An alternative to sugar-laden formulas

Unfortunately there are barriers for formula-feeding mothers too. In the United States, we’re lacking in not just education about formula, but also healthy options that we feel good about feeding to our children.

While formula is highly regulated, there aren’t yet restrictions on the sugar content in baby formula. Formula needs to contain a certain number of carbohydrates in order to meet a baby’s nutritional needs. In breast milk, the primary carbohydrate is lactose. But in formula, that carb is often corn syrup or sugar. In some formulas, babies are getting up to 10 grams of corn syrup per 5-ounce serving.
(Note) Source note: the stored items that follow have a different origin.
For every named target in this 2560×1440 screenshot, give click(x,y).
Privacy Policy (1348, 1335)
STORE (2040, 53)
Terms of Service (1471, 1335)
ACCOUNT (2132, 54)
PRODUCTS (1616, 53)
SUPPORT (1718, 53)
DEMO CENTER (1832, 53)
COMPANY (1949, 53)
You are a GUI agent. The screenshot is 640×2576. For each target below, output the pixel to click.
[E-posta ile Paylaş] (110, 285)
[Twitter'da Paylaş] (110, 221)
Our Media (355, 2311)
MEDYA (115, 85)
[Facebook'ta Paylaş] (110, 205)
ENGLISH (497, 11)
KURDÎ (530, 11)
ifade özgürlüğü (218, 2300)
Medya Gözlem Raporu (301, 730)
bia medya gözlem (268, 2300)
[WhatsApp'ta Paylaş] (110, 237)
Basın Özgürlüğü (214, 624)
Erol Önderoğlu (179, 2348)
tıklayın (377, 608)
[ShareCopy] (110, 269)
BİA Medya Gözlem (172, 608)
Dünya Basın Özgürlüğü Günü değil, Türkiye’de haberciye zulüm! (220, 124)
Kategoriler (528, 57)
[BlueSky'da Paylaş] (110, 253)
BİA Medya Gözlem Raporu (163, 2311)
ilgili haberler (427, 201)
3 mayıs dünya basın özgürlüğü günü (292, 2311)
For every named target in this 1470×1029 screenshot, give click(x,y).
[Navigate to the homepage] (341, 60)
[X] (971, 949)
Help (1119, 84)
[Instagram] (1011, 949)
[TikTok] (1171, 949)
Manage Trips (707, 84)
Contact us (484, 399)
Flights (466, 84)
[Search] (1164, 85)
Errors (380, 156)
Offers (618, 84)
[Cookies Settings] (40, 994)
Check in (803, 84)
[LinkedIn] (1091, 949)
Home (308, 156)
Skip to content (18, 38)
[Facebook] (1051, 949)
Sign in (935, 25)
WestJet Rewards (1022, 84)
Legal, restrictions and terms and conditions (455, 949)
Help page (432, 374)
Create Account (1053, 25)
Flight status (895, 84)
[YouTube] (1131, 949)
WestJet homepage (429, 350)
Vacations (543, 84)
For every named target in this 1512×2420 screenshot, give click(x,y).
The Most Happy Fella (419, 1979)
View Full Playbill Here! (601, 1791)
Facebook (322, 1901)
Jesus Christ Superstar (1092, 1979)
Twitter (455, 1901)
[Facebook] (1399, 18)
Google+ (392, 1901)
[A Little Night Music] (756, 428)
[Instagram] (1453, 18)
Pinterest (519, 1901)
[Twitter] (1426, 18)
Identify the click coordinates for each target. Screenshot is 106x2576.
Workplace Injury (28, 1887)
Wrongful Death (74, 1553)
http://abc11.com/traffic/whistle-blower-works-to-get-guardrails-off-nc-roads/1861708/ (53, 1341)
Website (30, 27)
That means over the course of a day, they’re guzzling more sugar than you’ll find in a bottle of Coke!

Recently, many parents have begun to seek out better options by purchasing formulas from the European Union. The E.U. has stricter rules about pesticides and limits the amount of corn syrup in formula (there, corn syrup can only make up 50% or less of carbohydrates, while in the U.S. all carbs can come from corn syrup). Unfortunately, European formulas pose risks too.

The bottom line: To be successful, moms and families need support without judgement. We need education that acknowledges the real challenges of breastfeeding at the same time it teaches the benefits. We need information about all of our options. We also need policies that help working moms meet their breastfeeding goals. And for the mamas who rely on alternatives to breastfeeding, we need formulas with ingredients lists we can understand and feel good about using to nourish the next generation.